**DESCRIPTION OF THE TASK**
No picture belongs in the copy. Repeat each line below exactly.

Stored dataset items
[Start of section]

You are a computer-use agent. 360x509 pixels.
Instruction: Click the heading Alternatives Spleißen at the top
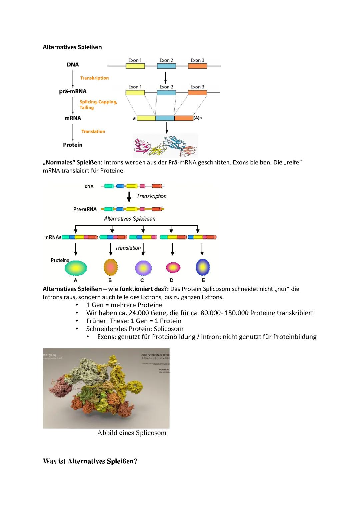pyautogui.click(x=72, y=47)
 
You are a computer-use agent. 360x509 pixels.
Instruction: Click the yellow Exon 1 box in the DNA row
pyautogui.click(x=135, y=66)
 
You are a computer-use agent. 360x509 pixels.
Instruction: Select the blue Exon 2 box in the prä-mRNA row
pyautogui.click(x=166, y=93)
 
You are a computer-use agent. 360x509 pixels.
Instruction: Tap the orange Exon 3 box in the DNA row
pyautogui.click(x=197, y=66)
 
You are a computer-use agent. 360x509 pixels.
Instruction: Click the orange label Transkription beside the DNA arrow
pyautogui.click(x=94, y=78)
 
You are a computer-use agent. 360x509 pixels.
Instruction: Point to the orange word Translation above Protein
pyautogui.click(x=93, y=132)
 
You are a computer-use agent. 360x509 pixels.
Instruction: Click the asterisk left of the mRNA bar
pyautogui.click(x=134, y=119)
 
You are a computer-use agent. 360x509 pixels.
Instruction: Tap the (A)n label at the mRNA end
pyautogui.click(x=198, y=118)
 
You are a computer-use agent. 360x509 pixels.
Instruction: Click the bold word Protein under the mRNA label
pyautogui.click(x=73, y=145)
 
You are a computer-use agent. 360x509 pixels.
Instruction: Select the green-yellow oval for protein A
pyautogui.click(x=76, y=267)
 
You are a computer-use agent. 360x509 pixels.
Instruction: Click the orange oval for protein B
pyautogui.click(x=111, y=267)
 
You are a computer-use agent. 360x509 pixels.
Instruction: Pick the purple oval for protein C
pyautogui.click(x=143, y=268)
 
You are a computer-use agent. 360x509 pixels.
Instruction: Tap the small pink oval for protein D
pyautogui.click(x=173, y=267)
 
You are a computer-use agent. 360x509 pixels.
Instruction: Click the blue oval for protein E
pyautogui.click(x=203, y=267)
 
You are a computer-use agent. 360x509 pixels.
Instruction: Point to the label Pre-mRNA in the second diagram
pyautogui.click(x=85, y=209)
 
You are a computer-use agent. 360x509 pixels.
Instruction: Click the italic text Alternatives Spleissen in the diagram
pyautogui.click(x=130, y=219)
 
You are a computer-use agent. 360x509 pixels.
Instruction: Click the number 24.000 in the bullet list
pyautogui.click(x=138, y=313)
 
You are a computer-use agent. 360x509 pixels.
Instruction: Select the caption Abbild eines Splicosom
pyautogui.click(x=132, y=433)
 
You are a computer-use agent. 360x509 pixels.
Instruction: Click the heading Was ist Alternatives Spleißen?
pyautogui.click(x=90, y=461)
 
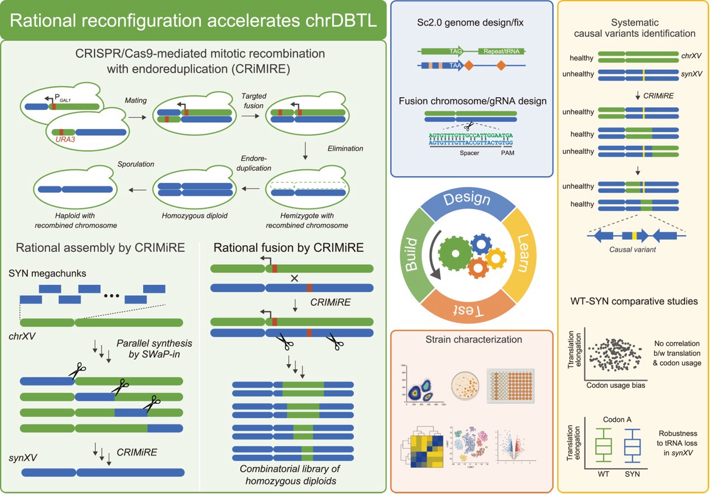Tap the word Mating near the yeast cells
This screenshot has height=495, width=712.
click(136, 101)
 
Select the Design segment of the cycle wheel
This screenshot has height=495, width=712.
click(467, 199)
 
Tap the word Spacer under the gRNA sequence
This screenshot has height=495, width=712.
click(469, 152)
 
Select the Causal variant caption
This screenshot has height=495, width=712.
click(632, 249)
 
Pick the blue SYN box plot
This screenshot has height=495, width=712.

[End of section]

**WRITTEN ANSWER**
You are a computer-use agent. 360x509 pixels.
Instruction: Click the heading Alternatives Spleißen at the top
pyautogui.click(x=72, y=47)
 
You are a computer-use agent. 360x509 pixels.
Instruction: Click the yellow Exon 1 box in the DNA row
pyautogui.click(x=135, y=66)
 
You are a computer-use agent. 360x509 pixels.
Instruction: Select the blue Exon 2 box in the prä-mRNA row
pyautogui.click(x=166, y=93)
 
You are a computer-use agent. 360x509 pixels.
Instruction: Tap the orange Exon 3 box in the DNA row
pyautogui.click(x=197, y=66)
 
You are a computer-use agent. 360x509 pixels.
Instruction: Click the orange label Transkription beside the DNA arrow
pyautogui.click(x=94, y=78)
 
You are a computer-use agent. 360x509 pixels.
Instruction: Point to the orange word Translation above Protein
pyautogui.click(x=93, y=132)
 
You are a computer-use agent. 360x509 pixels.
Instruction: Click the asterisk left of the mRNA bar
pyautogui.click(x=134, y=119)
 
You are a computer-use agent. 360x509 pixels.
Instruction: Tap the (A)n label at the mRNA end
pyautogui.click(x=198, y=118)
 
You are a computer-use agent. 360x509 pixels.
Instruction: Click the bold word Protein under the mRNA label
pyautogui.click(x=73, y=145)
 
You are a computer-use agent. 360x509 pixels.
Instruction: Select the green-yellow oval for protein A
pyautogui.click(x=76, y=267)
 
You are a computer-use agent. 360x509 pixels.
Instruction: Click the orange oval for protein B
pyautogui.click(x=111, y=267)
 
You are a computer-use agent. 360x509 pixels.
Instruction: Pick the purple oval for protein C
pyautogui.click(x=143, y=268)
 
You are a computer-use agent. 360x509 pixels.
Instruction: Tap the small pink oval for protein D
pyautogui.click(x=173, y=267)
 
You are a computer-use agent. 360x509 pixels.
Instruction: Click the blue oval for protein E
pyautogui.click(x=203, y=267)
 
You are a computer-use agent. 360x509 pixels.
Instruction: Point to the label Pre-mRNA in the second diagram
pyautogui.click(x=85, y=209)
 
You are a computer-use agent. 360x509 pixels.
Instruction: Click the italic text Alternatives Spleissen in the diagram
pyautogui.click(x=130, y=219)
 
You are a computer-use agent. 360x509 pixels.
Instruction: Click the number 24.000 in the bullet list
pyautogui.click(x=138, y=313)
 
You are a computer-use agent. 360x509 pixels.
Instruction: Select the caption Abbild eines Splicosom
pyautogui.click(x=132, y=433)
 
You are a computer-use agent. 360x509 pixels.
Instruction: Click the heading Was ist Alternatives Spleißen?
pyautogui.click(x=90, y=461)
 
Tap the word Mating near the yeast cells
This screenshot has height=495, width=712.
click(136, 101)
 
Select the Design segment of the cycle wheel
This screenshot has height=495, width=712.
click(467, 199)
 
Tap the word Spacer under the gRNA sequence
This screenshot has height=495, width=712.
click(469, 152)
 
Select the Causal variant caption
This screenshot has height=495, width=712.
click(632, 249)
 
Pick the blue SYN box plot
This screenshot has height=495, width=712.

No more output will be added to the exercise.